The basic point of the passage from Cicero’s Laws cited here the other day reappears in the Westminster Confession of Faith (of all places) in the chapter on–coincidentally enough–marriage.
Treating incestuous marriages, the Divines say:
IV. Marriage ought not to be within the degrees of consanguinity or affinity forbidden by the Word. Nor can such incestuous marriages ever be made lawful by any law of man or consent of parties, so as those persons may live together as man and wife. The man may not marry any of his wife’s kindred, nearer in blood then he may of his own: nor the woman of her husband’s kindred, nearer in blood than of her own.
Where Cicero speaks of the higher law to which all positive law is accountable as the law of nature, the WCF here speaks of it as the Word.
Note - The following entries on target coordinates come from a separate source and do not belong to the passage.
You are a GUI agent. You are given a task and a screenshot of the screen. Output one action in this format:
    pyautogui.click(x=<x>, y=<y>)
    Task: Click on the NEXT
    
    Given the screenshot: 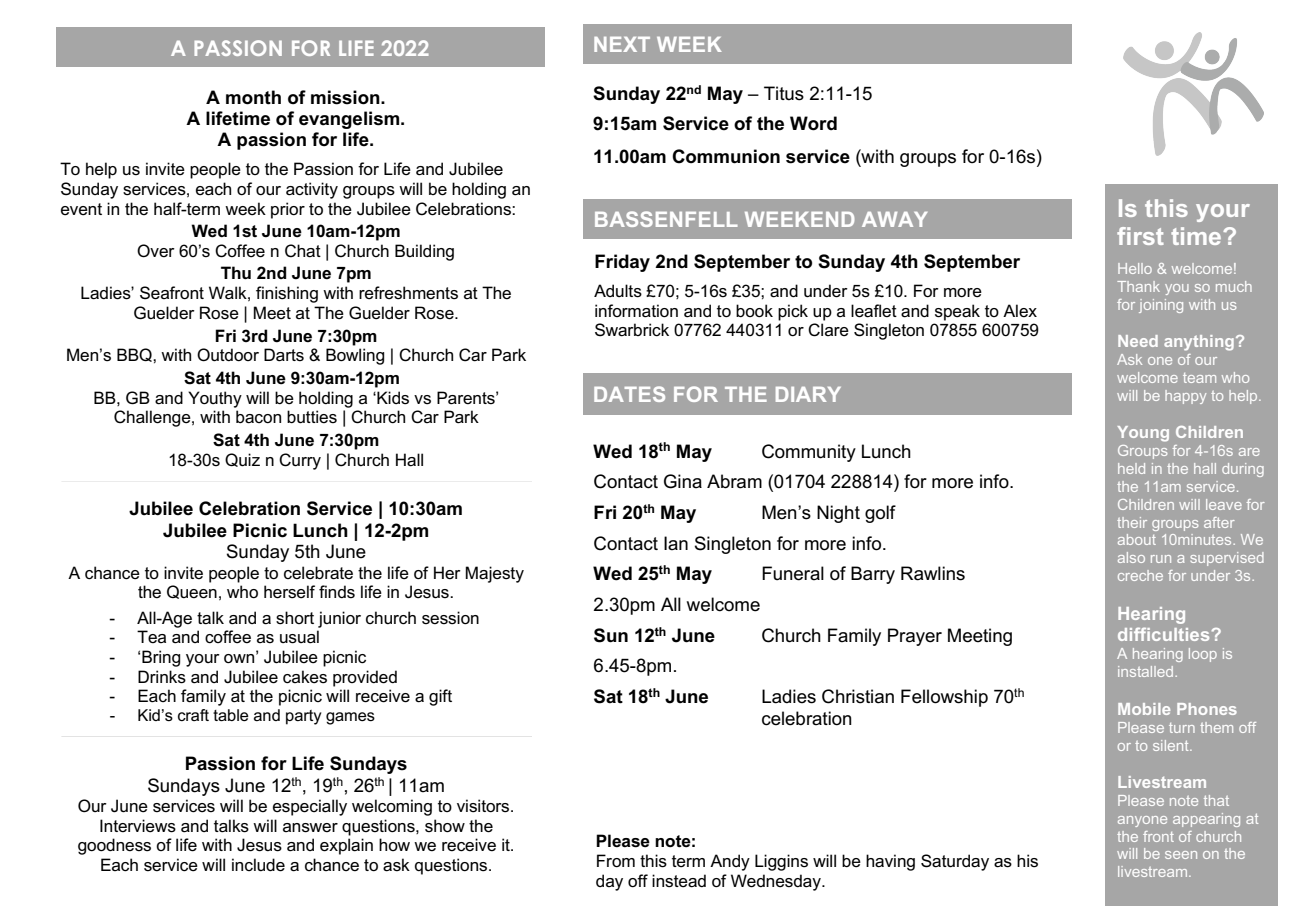 What is the action you would take?
    pyautogui.click(x=622, y=44)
It is of course interesting, from our modern vantage-point, to note that the Divines considered the principles of the Word to be normative for civil law. But we should not, I think, get hung up on this point, for the mainstream of Christian theologians for centuries would have considered the moral law as explicated in Scripture to be harmonious with the law of nature–indeed, as its summary–because the author of both is God; and the civil prescription in this chapter, as set forth in the Word, is based, one may safely assume, upon moral principle. It stands to reason, then, that incestuous marriages violate not only the Word, but nature itself.
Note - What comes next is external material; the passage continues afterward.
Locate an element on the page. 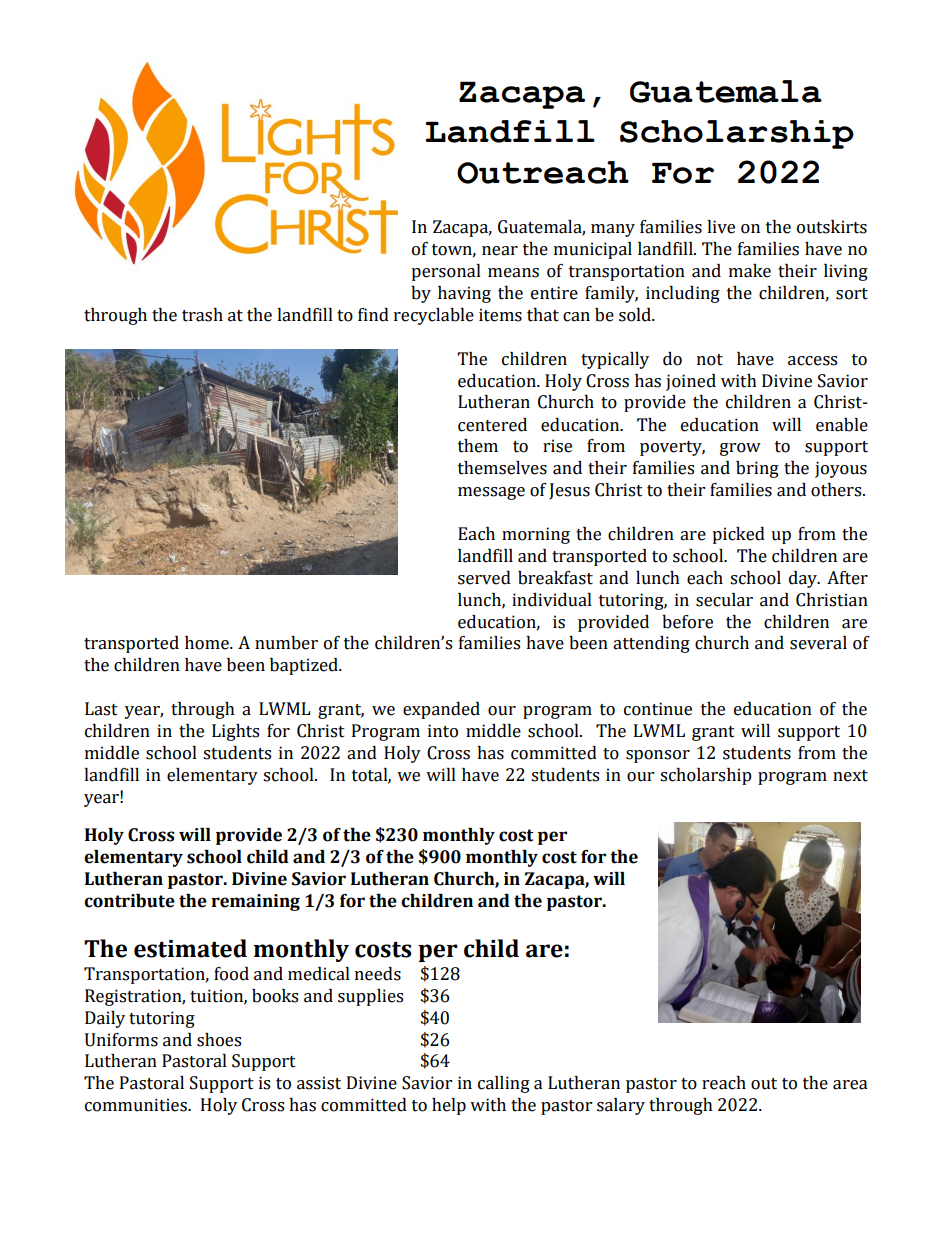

What is significant is the reiteration, yet again, that simply making laws about certain actions or modes of relation does not make them lawful stricto sensu. If they do not answer to something metaphysically superior and more foundational, such laws are merely a trick of language with no ontological heft. I could, for instance, call my 2002 Nissan Maxima a 1950 Jaguar XK120. But I’m fairly certain I know what I’ll find in my driveway when I walk out the door tomorrow morning.